Anyway, that's all for today, a cup of tea and an early night are calling me, because I am a rock and roll kind of a gal. What's been going on with you? What books have you read of late that you'd like to recommend?

Friday, April 5, 2013

The Return of Fried Brain Friday!

Please tell me you read the title in the kind of voice they use for old zombie movies! No? Well, read it again, in the kind of voice they use for old zombie movies, it's way more fun. In fact, it makes most things more fun. Really, it does, try it.

Anyway, it's been a few weeks, but here is the contents of my poor little brain this Friday evening.

  • I've been watching "The West Wing" a bit recently. I know it's pretty old (in one episode, they were discussing the new millennium...) but I'm quite enjoying it. I feel quite proud of myself when I see places I went with my brother, and I tell myself "I've been there".

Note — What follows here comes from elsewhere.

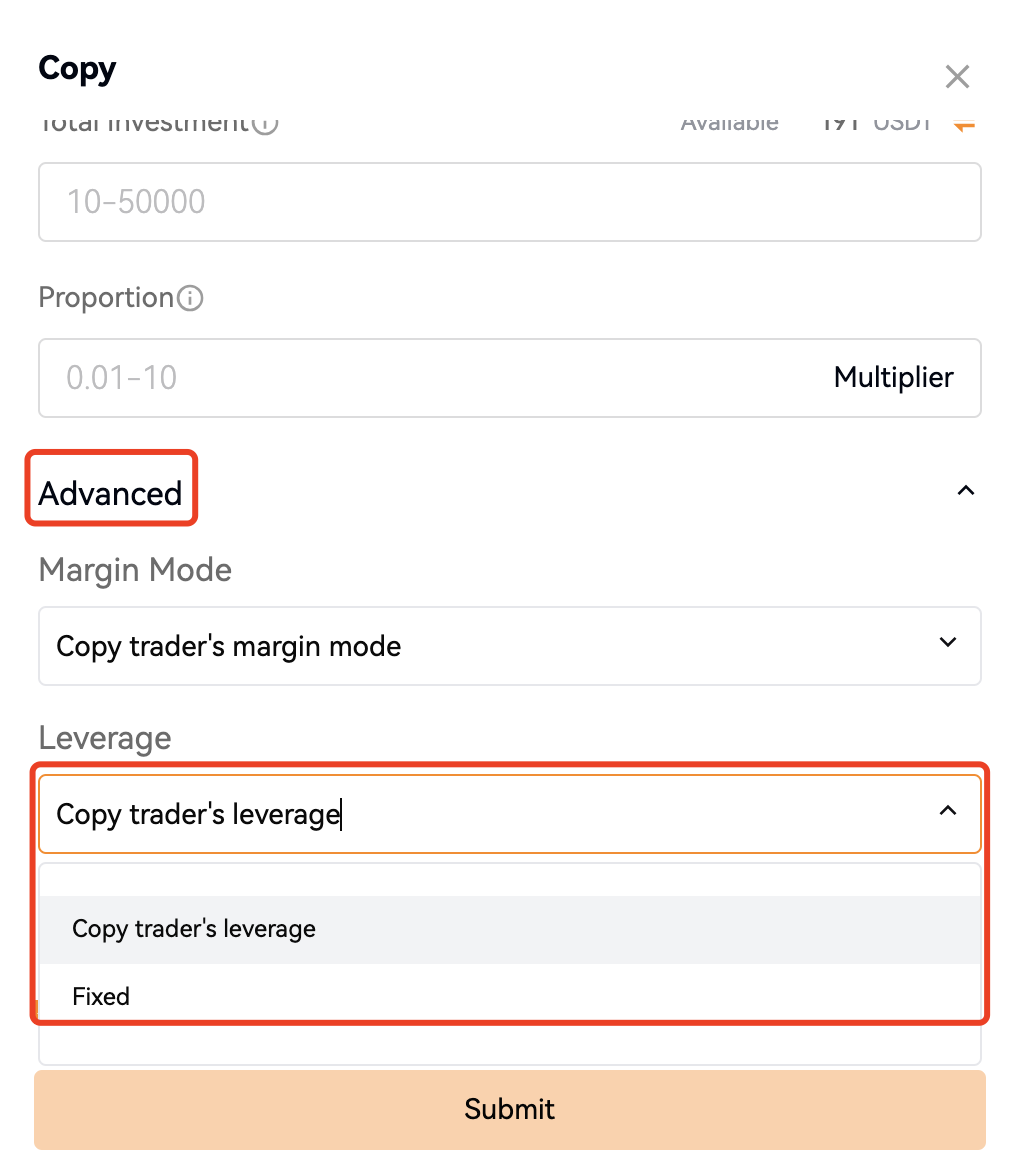Focus the Total Investment amount field
Screen dimensions: 1010x1172
tap(508, 202)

  • When we were kids, my brother used to go on scout camp almost every weekend (also, his scout leader reads this, so hi!). He went to so many different places, when we watched TV, he'd keep saying, "I've been there". It's a little sad that I still do the same thing even though there's no one here to hear me, and I'm not a teenager either.

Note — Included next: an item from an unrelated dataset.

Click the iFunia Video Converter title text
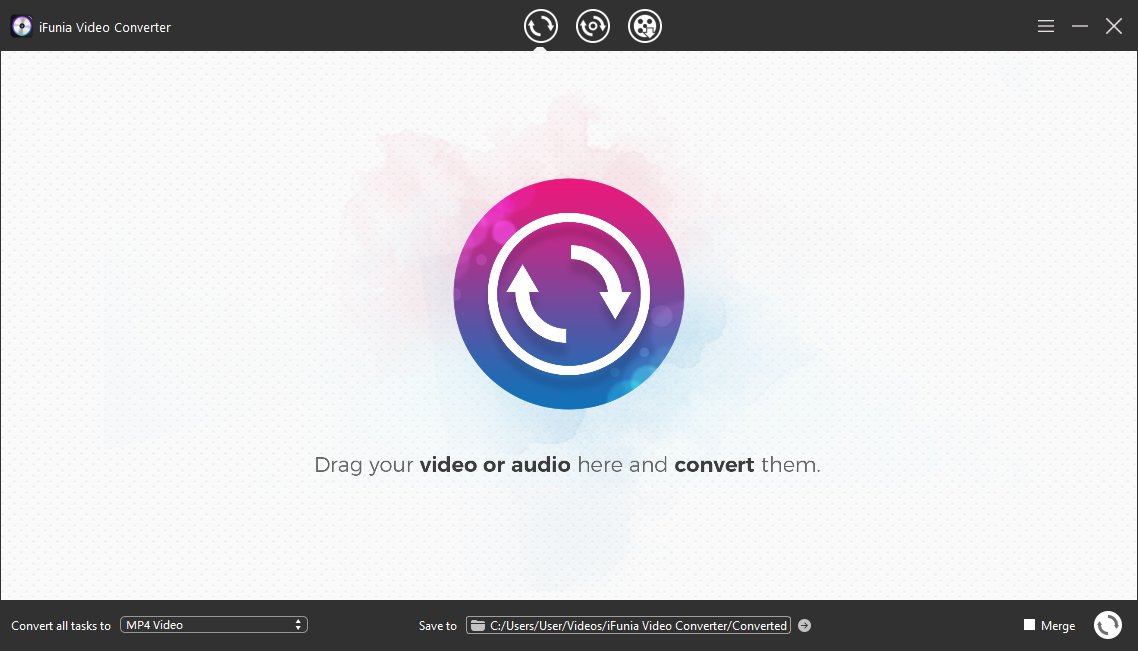105,28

  • When we were visiting Washington (don't worry, I will stop talking about my holiday eventually, maybe.) I saw something a little odd. There were some food trucks, and a bunch of people from the nearby offices were standing around, waiting for food. A man went up to a friend of his, and they high fived. As a greeting. I'm sorry, but I'm not really a high fiver. Maybe when you do sports, it's unavoidable (it certainly is when you are a runner, at least in Japan, people want to high five you all the time. And, as anyone who grew up in the 90s knows full well, you can't leave 'em hanging.), the same with little kids, I have no choice. But as a greeting? To people my own age? I don't think so. I was very uncomfortable with the whole incident, and I wasn't even involved.

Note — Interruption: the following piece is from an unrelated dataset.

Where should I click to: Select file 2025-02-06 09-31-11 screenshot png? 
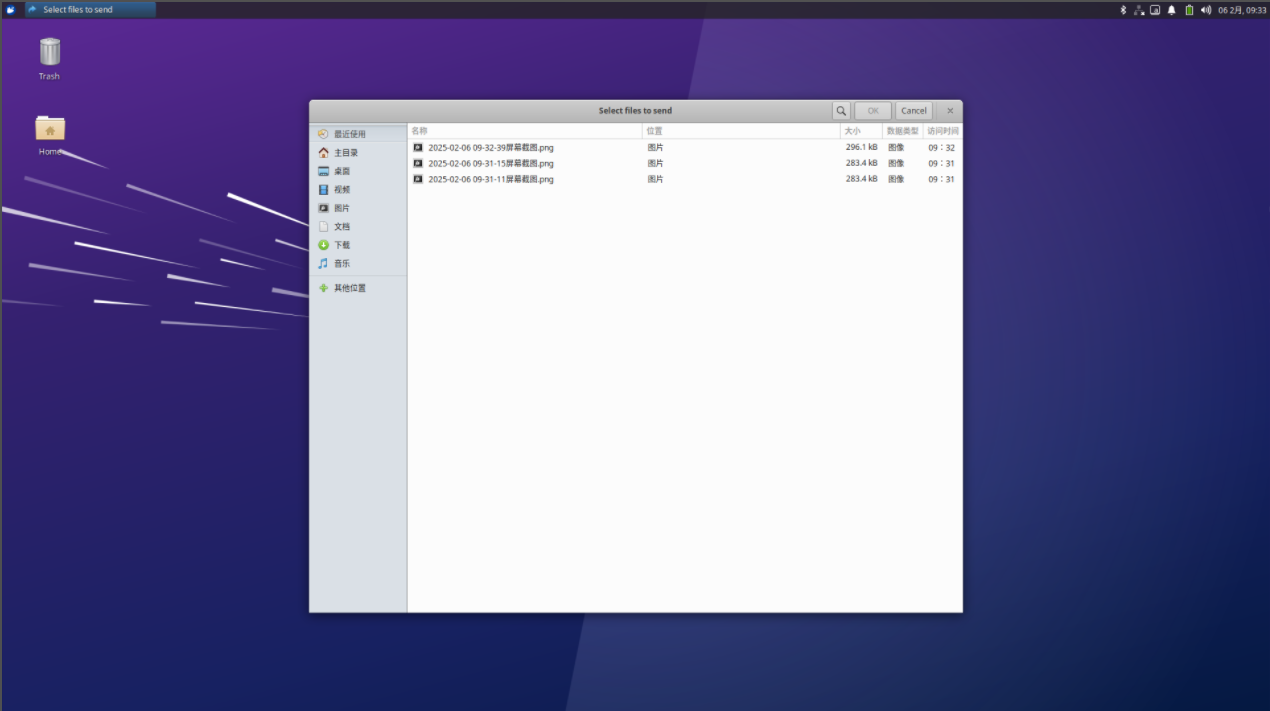point(684,179)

  • The cherry blossoms have almost gone, there's still enough pink to enjoy, but it won't be long until it's all gone. It always makes me a bit sad when the cherry blossom's all gone. It means it's not long until it starts getting really hot and humid and sweaty and gross. I should probably have some deeper feeling about it than that, and maybe write a haiku, but, no, I can think only of the upcoming sweatfest that is the Japanese summer.

  • I just finished reading a Armistead Maupin book, "MaryAnn In Autumn". It was a really enjoyable read. I've never read any of the Tales of the City books but now I want to read the whole series. "MaryAnn in Autumn" was about the characters later in life, when MaryAnn is in her late 50s, so I want to read about them when they were younger, to see what they were like.
So, what's going on with you? How do you feel about high fiving? Have you ever read any Tales of the City? Do you say "I've been there" when you see familiar places onTV?